▶ _PAGE EXCERPT_
Interesting...
I had a similar idea for the soon to be empty Tie Rack stores in railway stations. So small, they aren't much use for anything else.
Transport for London (TfL) is apparently talking to Amazon about moving into the soon-to-be-vacated ticket offices on the London Underground and turning them into drop boxes for its goods. The giant etailer is just one of a few names that have been mentioned in conjunction with the ticket offices, whose closure was only …
sadly
...
well, it's called progress, innit? You want "free" delivery, you deliver it to yourself. Brilliant move for the London Underground, likewise for Amazon (on many fronts). Yet it makes me think that while the big, suited boys will rake the profits, the so-called general public, likewise (or so they will think), they will be many little people in the middle, royally fucked by this move. Ah, progress.
1/2 OT: I'm sure the tube drivers will start reciting:
first they came for the ticket office clerks...
...
and while (still 1/2 OT) tube drivers are - in general - those tube workers I sympathize with least, it is obvious that when they're gone we won't see cheaper tube prices, nosir. They'll be quietly de-focused and "safety" and "reliability" promoted. Safety and reliability for the punters, profits for the suited boys.
The Daily Mash says all that needs to be said but here's the BBC proving truth can be stranger than parody.
Further explanations by:Evening Standard, The Guardian, Daily Telegraph if you were wondering why tube trains could go driverless
Was in London with a group of friends over the weekend, had to take the tube a couple of times.

▶ _GIVEN INFORMATION_
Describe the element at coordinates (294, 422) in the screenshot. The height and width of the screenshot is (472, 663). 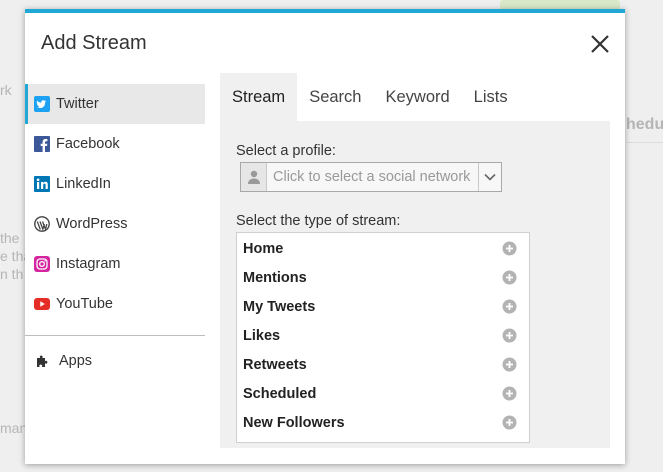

...

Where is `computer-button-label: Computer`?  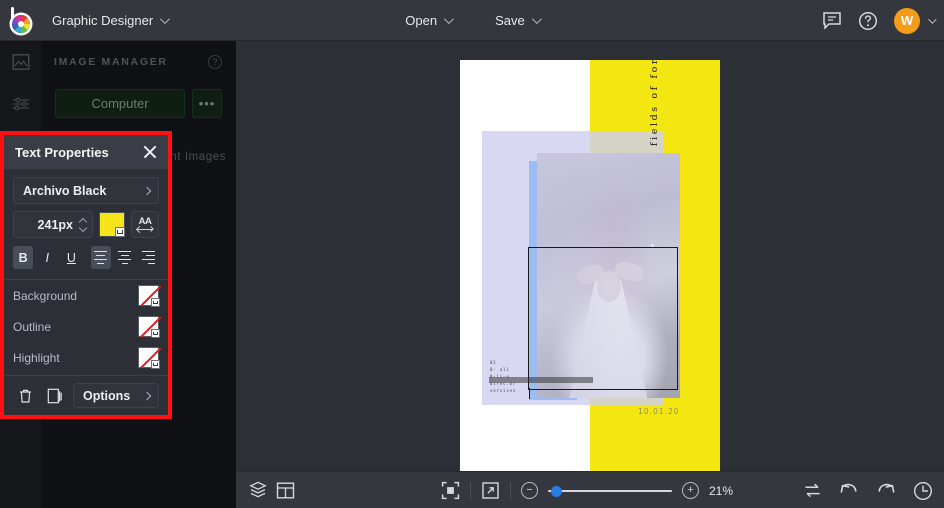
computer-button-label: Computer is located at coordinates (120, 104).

==

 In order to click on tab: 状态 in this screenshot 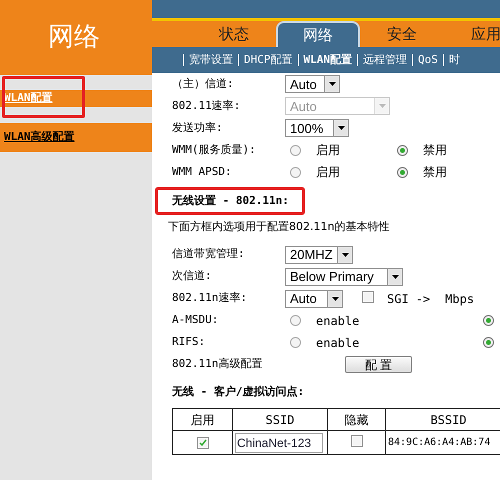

▶ _TASK INSTRUCTIONS_
1. According to the comment thread, what is Transport for London reportedly discussing turning the soon-to-be-vacated ticket offices into?
2. Reproduce the part of the comment thread that starts at the words "Further explanations by:Evening" and stops after the words "couple of times.".

▶ _SOLUTIONS TO THE PROBLEMS_
1. Drop boxes for Amazon's goods.

2.
Further explanations by:Evening Standard, The Guardian, Daily Telegraph if you were wondering why tube trains could go driverless
Was in London with a group of friends over the weekend, had to take the tube a couple of times.